Разговор был окончен. Ткач положил телефон на стул.
Он не заметил, как проснулась Аня, и всё это время сидела на корточках в кровати, беспокойно заглядывая ему в лицо. Её голубые глаза светились участием, когда лицо ещё продолжало спать, храня на правой щёчке сетку из розовых морщин — следы отпечатавшихся складок наволочки.
Аня не произнесла ни слова. Её фигура в полумраке комнаты похожая на странно безобидную, словно уставшую, кобру со сдутым капюшоном, в виде ночнушки с множеством воланов, едва покачивалась, словно старалась заколдовать и вернуть Ткача обратно в постель.
Он наклонился и обнял её. Почувствовав ладонями через тонкий ситец материи ещё детские остренькие лопатки. Присев рядом, взял её за оголённые крепкие жилистые предплечья и притянул к себе. Аня в полудрёме откинула голову назад и часто задышала. Ткач взял её губы в свои. Ощутил волнение женского тела, его импульсивное вздрагивание. Почувствовал, как она отвела руки назад, готовая упасть в накрахмаленные простыни. Бережно опустил. И когда она легла на спину, положил ей голову на упругий живот. Скользнув руками под узкие бёдра, обнял всё её тело и, прижав к себе, закрыл глаза, погружаясь в не потревоженный предрассветный женский аромат уюта и благополучия. От нежных поглаживающих прикосновений Анны к его волосам по шее побежали мурашки. Глубоко вздохнув, Ткач снова сел. Через минуту встал и начал одеваться.
Вплоть до того как он оказался у дверей, они не сказали друг другу ни слова. Им хватало чувствовать и видеть. Каждый знал всё, что другой хочет сказать и, молча, отвечал тем, что тот хотел слышать. Поцеловавшись на пороге, они расстались. Он никогда ей ничего не обещал. Она это помнила.
Машина уже стояла у подъезда. Константин зевал сидя за рулём.

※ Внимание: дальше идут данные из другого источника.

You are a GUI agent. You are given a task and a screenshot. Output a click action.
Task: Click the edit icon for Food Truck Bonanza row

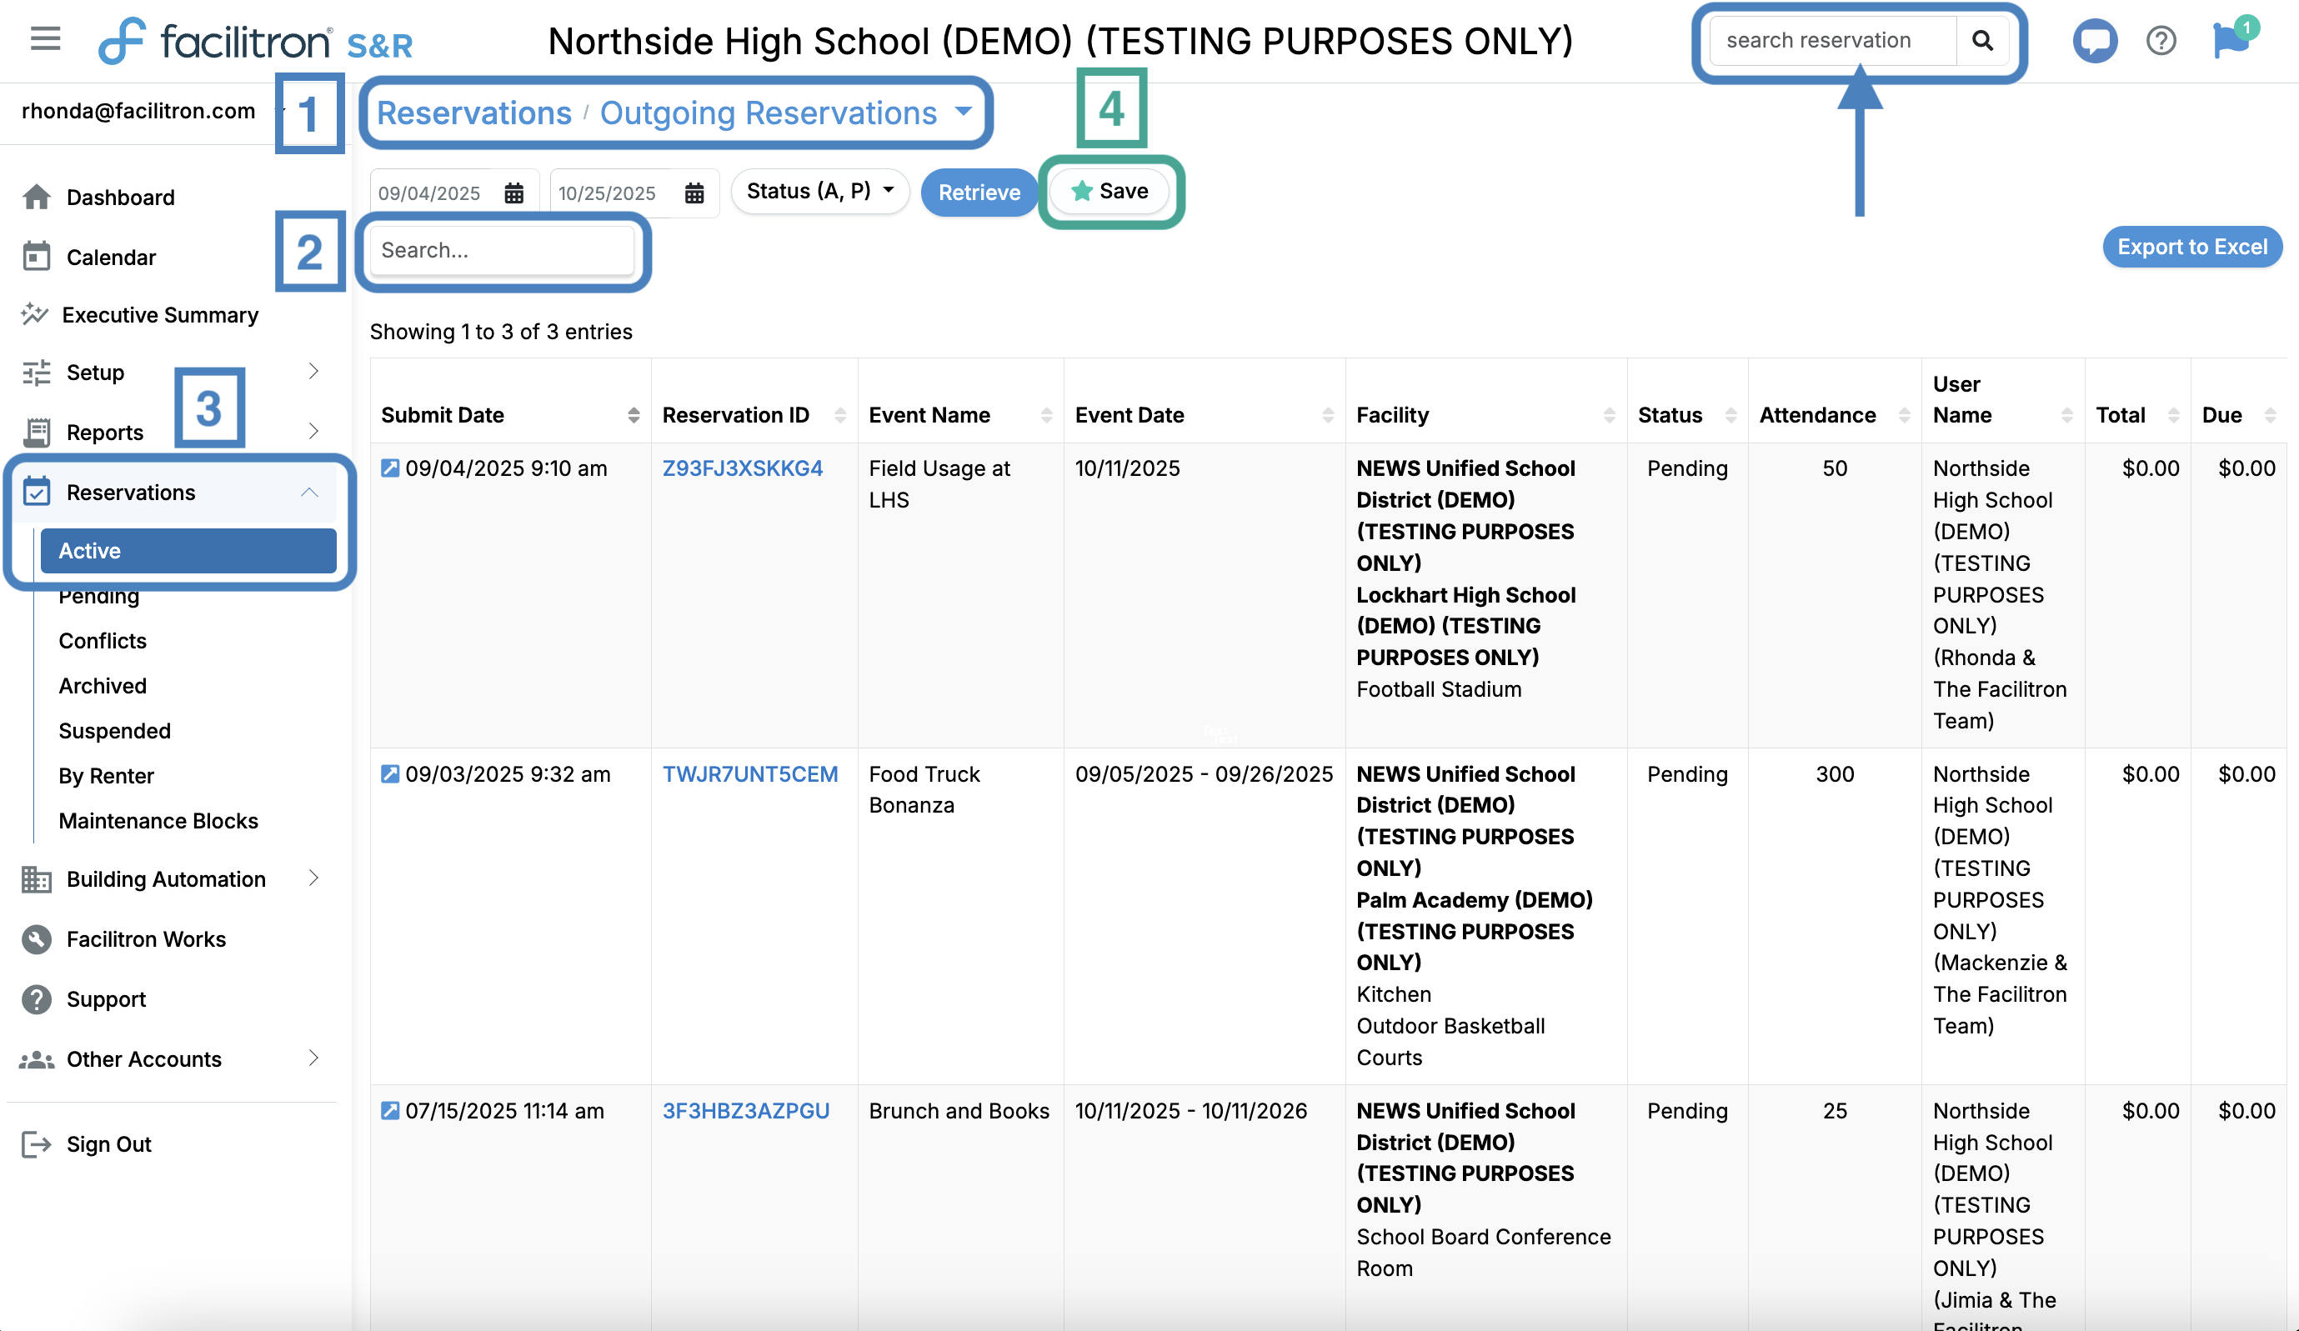(x=390, y=774)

Он никогда не жаловался и бодро по-военному здоровался:
— Здравия желаю, товарищ генерал!
— Привет Костя! — немного грустно отвечал в ответ Ткач, — Поехали в управление.
Забрав в дежурной части папку с документами и сводки о происшествиях, пошёл к себе. В коридоре, склонившись над столом, перед входом в приёмную, сидел полковник. Что-то старательно писал, ни на кого не обращая внимание. Ткач подошёл ближе. Увидел оформленный на листе бумаги рапорт на имя начальника управления.
Полковник оторвал взгляд от бумаги и тут же вскочил по стойке смирно, едва разглядев широкие лампасы на брюках подошедшего.
— Здравия желаю, товарищ генерал, — отчеканил он, и устало вздохнул.